In [None]:
# Movie recommendation ML model (For Netflix, prime etc)

# 1. First we build the model and feed it sample data based on the existing users.
# 2. Our model will learn the patterns in our data so that we can ask it to make predictions
# 3. When a new user signs up, we ask our model, "Hey Weh have a new user with this profile. What kind of movies that this user will be interested in?"
# 4. Our model might then state or recommend : "Action movies", "Docuentaries" etc.

# The process to be followed:
# 1. Import the data
# 2. Clean the data
# 3. Split the data into training/ test sets
# 4. Create a model
# 5. Train the model
# 6. Make predictions
# 7. Evaluate and Improve


# As per the recommended amount for testing the accuracy , for testing : 20% of the dataset should be used and for training we have to use the rest of the 80%

In [36]:
#1. Import the data

import pandas as pd
from sklearn.tree import DecisionTreeClassifier
from sklearn.model_selection import train_test_split
from sklearn.metrics import accuracy_score

# The train_test_split will help us split the dataset into two sets, one for training and one for testing

movies_data = pd.read_csv("movies.csv")
X = movies_data.drop(columns = ['genre'])# X indicates input dataset, drop here make another dataset without the genre column
y = movies_data['genre']# y is the output dataset
x_train , x_test, y_train , y_test = train_test_split(X,y, test_size=0.2) # is the keyword argument that specifies the size of our test dataset, here 0.2 in other words means that we are allocating 20% of our dataset for testing

# When the above split is called , it will end up giving a tuple

model = DecisionTreeClassifier() #This is the ML algo from sckit that will help us perform the predictions
model.fit(x_train.values, y_train.values)# This method called fit takes two datasets, input dataset and output dataset



predictions = model.predict(x_test.values)# This takes a two dimensional array, 21 years and 1 -male
score = accuracy_score(y_test, predictions)
score 

# To get the accuracy of the model , we will compare the predictions given by the model with the actual values of y_test


1.0

In [42]:
# # Model Perisistance
# 1.As soon as we train our model, we save it to a file.
# 2.Next time we want to make predictions, we simply load the model from the file and ask it to make predictions
# 3.We can do that because that model is already trained.

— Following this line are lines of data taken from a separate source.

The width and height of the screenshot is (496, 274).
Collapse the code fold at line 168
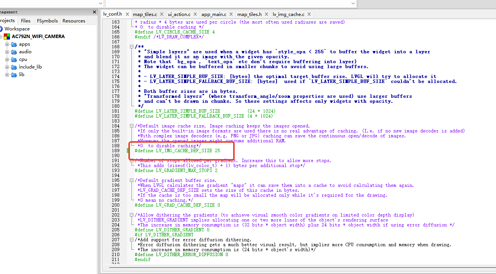click(x=131, y=47)
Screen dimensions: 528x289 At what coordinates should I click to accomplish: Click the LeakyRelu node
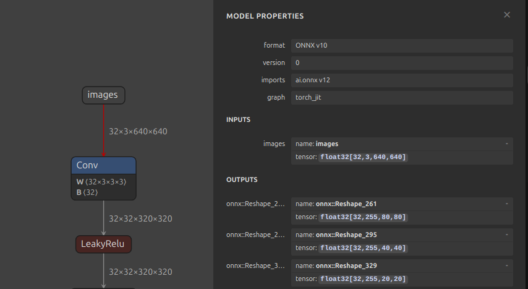pyautogui.click(x=103, y=244)
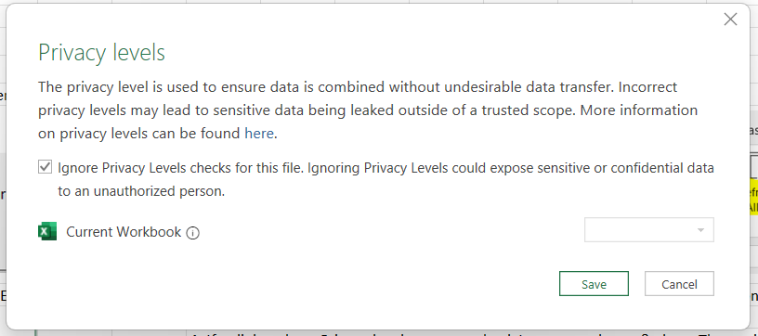Click the "to an unauthorized person." label line
Viewport: 758px width, 336px height.
[141, 191]
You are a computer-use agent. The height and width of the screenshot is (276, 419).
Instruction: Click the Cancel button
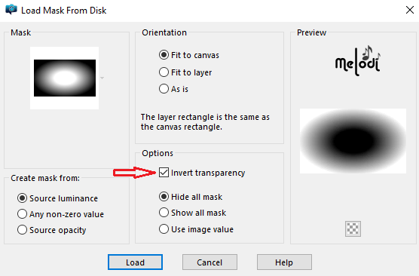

So we do not have to re-train it again again.
# 4.The file acts like snapshot of a skilled professional --once they have mastered a task, you can call on them anytime to perform it without
# needing to retrain or reteach them everytime.

#1. Import the data

import pandas as pd
from sklearn.tree import DecisionTreeClassifier
import joblib # The package has methods for saving and loading models

# The train_test_split will help us split the dataset into two sets, one for training and one for testing

# movies_data = pd.read_csv("movies.csv")
# X = movies_data.drop(columns = ['genre'])# X indicates input dataset, drop here make another dataset without the genre column
# y = movies_data['genre']# y is the output dataset

# model = DecisionTreeClassifier()
# model.fit(x_train.values, y_train.values)# This method called fit takes two datasets, input dataset and output dataset

model = joblib.load('movie-recommender.joblib')
predictions = model.predict([[29,0]])
predictions


# What is Joblib?
# 1. To put it simply , it is a binary file.
# 2. It saves the model in a compressed, effiicient binary format, which makes it faster to store and load, especially for larger models
# or datasets.
# 3. It is great because it is fast and handles large models well.

# predictions = model.predict(x_test.values)# This takes a two dimensional array, 21 years and 1 -male





array(['Documentary'], dtype=object)

In [43]:
# Visualising decision trees

import pandas as pd
from sklearn.tree import DecisionTreeClassifier
from sklearn import tree

movies_data = pd.read_csv("movies.csv")
X = movies_data.drop(columns = ['genre'])# X indicates input dataset, drop here make another dataset without the genre column
y = movies_data['genre']

model = DecisionTreeClassifier()
model.fit(X.values, y.values)

tree.export_graphviz(model,out_file = 'movies-recommender.dot', feature_names=['age','gender'], class_names = sorted(y.unique()), label = 'all', rounded=True, filled=True)

# 1. feature_names:
# It tells the model what each input represents. In our case, we have two inputs-'age' and 'gender'.
# By passing these as feature_names, we ensure the decision tree uses these labels when showing how it splits and makes decisions.

# 2.class_names :
# class_names tells the model what each possible prediction is. In our case the model predicts movie genres, like 'Action', 'Sci-Fi','Drama' etc 
# By passing these as class_names, we can see these labels in the decision tree, showing which genre the model predicts at each step.

# filled - fills the node with color
# rounded - nodes to have rounded corners
# label - to label all the nodes in the decision trees.